**Data supplied**
>>>
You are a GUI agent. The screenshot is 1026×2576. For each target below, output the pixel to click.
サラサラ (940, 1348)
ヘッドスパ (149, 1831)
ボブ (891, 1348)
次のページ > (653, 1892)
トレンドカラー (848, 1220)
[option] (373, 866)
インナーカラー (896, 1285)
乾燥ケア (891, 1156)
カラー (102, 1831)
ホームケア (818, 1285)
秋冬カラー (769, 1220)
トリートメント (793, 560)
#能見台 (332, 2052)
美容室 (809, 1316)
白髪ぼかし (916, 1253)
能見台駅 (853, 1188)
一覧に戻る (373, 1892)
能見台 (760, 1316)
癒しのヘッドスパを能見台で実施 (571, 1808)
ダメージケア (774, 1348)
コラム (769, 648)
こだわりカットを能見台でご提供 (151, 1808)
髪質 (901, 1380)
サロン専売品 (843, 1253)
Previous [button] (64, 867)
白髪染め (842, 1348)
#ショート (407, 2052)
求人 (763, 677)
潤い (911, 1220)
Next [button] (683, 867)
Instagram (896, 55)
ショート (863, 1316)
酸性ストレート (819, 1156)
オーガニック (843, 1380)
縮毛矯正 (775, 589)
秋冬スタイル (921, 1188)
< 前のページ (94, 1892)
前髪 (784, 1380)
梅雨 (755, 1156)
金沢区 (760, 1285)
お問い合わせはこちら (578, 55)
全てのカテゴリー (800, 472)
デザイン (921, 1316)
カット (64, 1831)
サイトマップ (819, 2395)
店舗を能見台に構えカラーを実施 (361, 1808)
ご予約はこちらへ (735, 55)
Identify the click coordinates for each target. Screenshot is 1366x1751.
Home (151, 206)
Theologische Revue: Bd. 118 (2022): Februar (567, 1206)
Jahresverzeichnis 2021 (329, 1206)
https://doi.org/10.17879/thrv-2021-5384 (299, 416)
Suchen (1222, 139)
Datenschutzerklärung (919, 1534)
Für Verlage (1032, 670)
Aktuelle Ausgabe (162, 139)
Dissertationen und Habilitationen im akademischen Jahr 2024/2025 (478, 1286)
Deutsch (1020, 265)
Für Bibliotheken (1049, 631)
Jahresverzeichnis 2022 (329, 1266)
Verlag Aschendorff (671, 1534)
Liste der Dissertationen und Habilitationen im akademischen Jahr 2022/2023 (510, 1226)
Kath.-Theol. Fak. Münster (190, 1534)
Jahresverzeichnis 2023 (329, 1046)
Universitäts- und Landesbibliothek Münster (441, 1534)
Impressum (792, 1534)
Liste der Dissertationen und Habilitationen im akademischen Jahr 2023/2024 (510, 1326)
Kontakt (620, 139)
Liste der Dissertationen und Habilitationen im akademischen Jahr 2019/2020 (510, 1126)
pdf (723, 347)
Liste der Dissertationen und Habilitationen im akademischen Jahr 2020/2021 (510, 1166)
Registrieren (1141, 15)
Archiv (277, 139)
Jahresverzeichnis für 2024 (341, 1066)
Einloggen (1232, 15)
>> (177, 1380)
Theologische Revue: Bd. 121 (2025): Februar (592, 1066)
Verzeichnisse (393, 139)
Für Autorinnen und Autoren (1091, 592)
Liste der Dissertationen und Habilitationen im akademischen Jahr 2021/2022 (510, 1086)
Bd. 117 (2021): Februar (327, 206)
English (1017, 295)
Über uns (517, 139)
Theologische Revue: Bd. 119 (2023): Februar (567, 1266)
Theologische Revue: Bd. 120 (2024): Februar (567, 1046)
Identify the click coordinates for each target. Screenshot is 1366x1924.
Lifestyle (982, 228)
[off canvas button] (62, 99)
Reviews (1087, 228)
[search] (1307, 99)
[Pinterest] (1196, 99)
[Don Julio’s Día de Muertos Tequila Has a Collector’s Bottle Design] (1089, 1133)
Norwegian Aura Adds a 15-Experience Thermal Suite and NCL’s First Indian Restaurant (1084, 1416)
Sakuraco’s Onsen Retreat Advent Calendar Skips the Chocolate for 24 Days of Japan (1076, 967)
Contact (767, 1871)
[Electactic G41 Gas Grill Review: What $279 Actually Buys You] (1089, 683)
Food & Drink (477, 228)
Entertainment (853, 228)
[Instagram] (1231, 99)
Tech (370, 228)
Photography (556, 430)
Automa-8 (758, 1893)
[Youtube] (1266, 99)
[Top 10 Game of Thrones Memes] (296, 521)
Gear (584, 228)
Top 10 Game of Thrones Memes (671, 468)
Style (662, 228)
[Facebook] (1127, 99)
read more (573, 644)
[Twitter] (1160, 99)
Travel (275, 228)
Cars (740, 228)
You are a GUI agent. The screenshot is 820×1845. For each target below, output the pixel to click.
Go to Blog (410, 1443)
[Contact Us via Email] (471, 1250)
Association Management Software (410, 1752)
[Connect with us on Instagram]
<<<
**Task directions**
The records above must be retyped in full. Keep each one exactly as it is.

**Solution for this problem**
You are a GUI agent. The screenshot is 1026×2576. For each target below, output the pixel to click.
サラサラ (940, 1348)
ヘッドスパ (149, 1831)
ボブ (891, 1348)
次のページ > (653, 1892)
トレンドカラー (848, 1220)
[option] (373, 866)
インナーカラー (896, 1285)
乾燥ケア (891, 1156)
カラー (102, 1831)
ホームケア (818, 1285)
秋冬カラー (769, 1220)
トリートメント (793, 560)
#能見台 (332, 2052)
美容室 (809, 1316)
白髪ぼかし (916, 1253)
能見台駅 (853, 1188)
一覧に戻る (373, 1892)
能見台 (760, 1316)
癒しのヘッドスパを能見台で実施 (571, 1808)
ダメージケア (774, 1348)
コラム (769, 648)
こだわりカットを能見台でご提供 (151, 1808)
髪質 (901, 1380)
サロン専売品 (843, 1253)
Previous [button] (64, 867)
白髪染め (842, 1348)
#ショート (407, 2052)
求人 (763, 677)
潤い (911, 1220)
Next [button] (683, 867)
Instagram (896, 55)
ショート (863, 1316)
酸性ストレート (819, 1156)
オーガニック (843, 1380)
縮毛矯正 (775, 589)
秋冬スタイル (921, 1188)
< 前のページ (94, 1892)
前髪 (784, 1380)
梅雨 (755, 1156)
金沢区 (760, 1285)
お問い合わせはこちら (578, 55)
全てのカテゴリー (800, 472)
デザイン (921, 1316)
カット (64, 1831)
サイトマップ (819, 2395)
店舗を能見台に構えカラーを実施 (361, 1808)
ご予約はこちらへ (735, 55)
Identify the click coordinates for each target. Screenshot is 1366x1751.
Home (151, 206)
Theologische Revue: Bd. 118 (2022): Februar (567, 1206)
Jahresverzeichnis 2021 (329, 1206)
https://doi.org/10.17879/thrv-2021-5384 (299, 416)
Suchen (1222, 139)
Datenschutzerklärung (919, 1534)
Für Verlage (1032, 670)
Aktuelle Ausgabe (162, 139)
Dissertationen und Habilitationen im akademischen Jahr 2024/2025 (478, 1286)
Deutsch (1020, 265)
Für Bibliotheken (1049, 631)
Jahresverzeichnis 2022 (329, 1266)
Verlag Aschendorff (671, 1534)
Liste der Dissertationen und Habilitationen im akademischen Jahr 2022/2023 (510, 1226)
Kath.-Theol. Fak. Münster (190, 1534)
Jahresverzeichnis 2023 (329, 1046)
Universitäts- und Landesbibliothek Münster (441, 1534)
Impressum (792, 1534)
Liste der Dissertationen und Habilitationen im akademischen Jahr 2023/2024 (510, 1326)
Kontakt (620, 139)
Liste der Dissertationen und Habilitationen im akademischen Jahr 2019/2020 (510, 1126)
pdf (723, 347)
Liste der Dissertationen und Habilitationen im akademischen Jahr 2020/2021 (510, 1166)
Registrieren (1141, 15)
Archiv (277, 139)
Jahresverzeichnis für 2024 (341, 1066)
Einloggen (1232, 15)
>> (177, 1380)
Theologische Revue: Bd. 121 (2025): Februar (592, 1066)
Verzeichnisse (393, 139)
Für Autorinnen und Autoren (1091, 592)
Liste der Dissertationen und Habilitationen im akademischen Jahr 2021/2022 (510, 1086)
Bd. 117 (2021): Februar (327, 206)
English (1017, 295)
Über uns (517, 139)
Theologische Revue: Bd. 119 (2023): Februar (567, 1266)
Theologische Revue: Bd. 120 (2024): Februar (567, 1046)
Identify the click coordinates for each target. Screenshot is 1366x1924.
Lifestyle (982, 228)
[off canvas button] (62, 99)
Reviews (1087, 228)
[search] (1307, 99)
[Pinterest] (1196, 99)
[Don Julio’s Día de Muertos Tequila Has a Collector’s Bottle Design] (1089, 1133)
Norwegian Aura Adds a 15-Experience Thermal Suite and NCL’s First Indian Restaurant (1084, 1416)
Sakuraco’s Onsen Retreat Advent Calendar Skips the Chocolate for 24 Days of Japan (1076, 967)
Contact (767, 1871)
[Electactic G41 Gas Grill Review: What $279 Actually Buys You] (1089, 683)
Food & Drink (477, 228)
Entertainment (853, 228)
[Instagram] (1231, 99)
Tech (370, 228)
Photography (556, 430)
Automa-8 (758, 1893)
[Youtube] (1266, 99)
[Top 10 Game of Thrones Memes] (296, 521)
Gear (584, 228)
Top 10 Game of Thrones Memes (671, 468)
Style (662, 228)
[Facebook] (1127, 99)
read more (573, 644)
[Twitter] (1160, 99)
Travel (275, 228)
Cars (740, 228)
You are a GUI agent. The screenshot is 820×1845. For each target below, output the pixel to click.
Go to Blog (410, 1443)
[Contact Us via Email] (471, 1250)
Association Management Software (410, 1752)
[Connect with us on Instagram]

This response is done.